Problems to solve
- A) Answer these from the Wonder review:
(i) In what year and setting did the reviewer first encounter Laurie Byro?
(ii) Into how many sections is Wonder divided?
(iii) What is the title of the opening poem of the first section?
- B) Please say whether each statement agrees with the Wonder review, quoting the words that decide it.
(i) Wonder runs 33 pages.
(ii) Luna was published after Wonder.
(iii) The reviewer calls Byro's poems always easily accessible.
- C) Set down everything in the Wonder review from "In Wonder, the" down to "a new leash.".

Provided passage
>> Start

Laurie Byro, Wonder. Reviewed by Shawn Nacona Stroud

Wonder

Laurie Byro, Wonder, Little Lantern Press, 2016. 33 pages, $7.50. ISBN: 978-0-9933357-0-9. Reviewed by Shawn Nacona Stround.

In the poems of Wonder poet Laurie Byro expertly weaves life and fantasy into a multifariously detailed tapestry. Observing the tapestry from a distance one would think with such poems as “Courage,” “The Flying Monkeys of OZ Retire,” and “Tin Man,” that they were reading poems based solely on The Wizard of OZ…a story so iconic it has become ingrained in American culture. However, as you step closer to the tapestry and really begin to study it, the hidden details of Ms.Byro’s life experiences begin to emerge. Thus, the work of Ms. Laurie Byro as I have come to know her; since our first encounter in a poetry workshop in 2006, is a poetry that’s in constant integration of subject and soul to create a new working whole. Her poems are always accessible, but not necessarily easily accessible. Ms. Byro’s poetry can be read and understood without knowing the author, or so the reader would assume. But this reader maintains that the poetry is better understood once you’ve known the author.

In Wonder, the poet spins her fairytale into three sections, the first of which borrows the title of the book. Right off, you can tell the voice in these poems is drastically different than the voice of Luna, her previous book, whose poems are no less startling in imagery and nature, but more unconcealed in subject. The opening poem of this section is titled “Courage,” invoking in its title the desperate need of The Cowardly Lion to acquire the courage that he lacks:

It was the spirit of the lion gnashing
his teeth, biting through a new leash.

>> End

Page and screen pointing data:
>> Start

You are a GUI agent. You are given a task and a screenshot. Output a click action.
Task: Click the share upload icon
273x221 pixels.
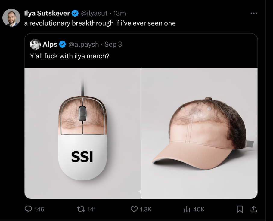coord(254,209)
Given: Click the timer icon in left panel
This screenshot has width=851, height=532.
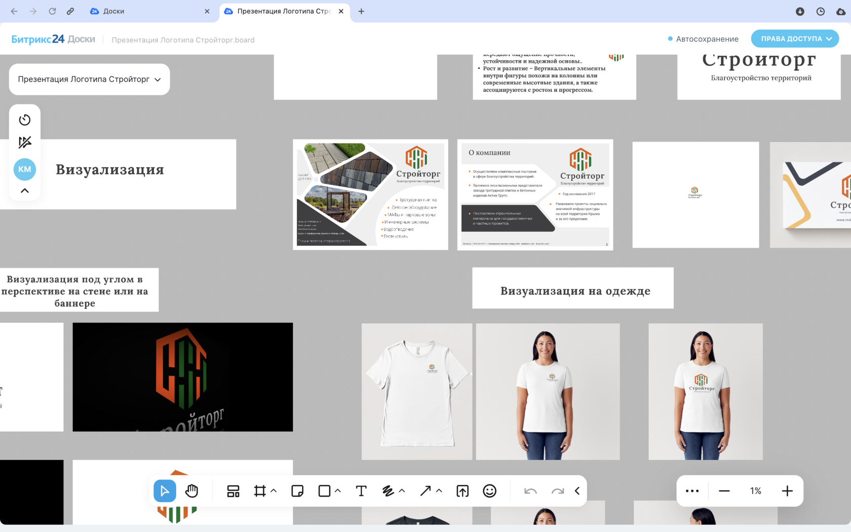Looking at the screenshot, I should click(25, 120).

>> End

Results in order
- A)
(i) 2006, in a poetry workshop
(ii) Three
(iii) "Courage"

- B)
(i) Yes: "33 pages"
(ii) No: "the voice of Luna, her previous book"
(iii) No: "Her poems are always accessible, but not necessarily easily accessible."

- C)
In Wonder, the poet spins her fairytale into three sections, the first of which borrows the title of the book. Right off, you can tell the voice in these poems is drastically different than the voice of Luna, her previous book, whose poems are no less startling in imagery and nature, but more unconcealed in subject. The opening poem of this section is titled “Courage,” invoking in its title the desperate need of The Cowardly Lion to acquire the courage that he lacks:

It was the spirit of the lion gnashing
his teeth, biting through a new leash.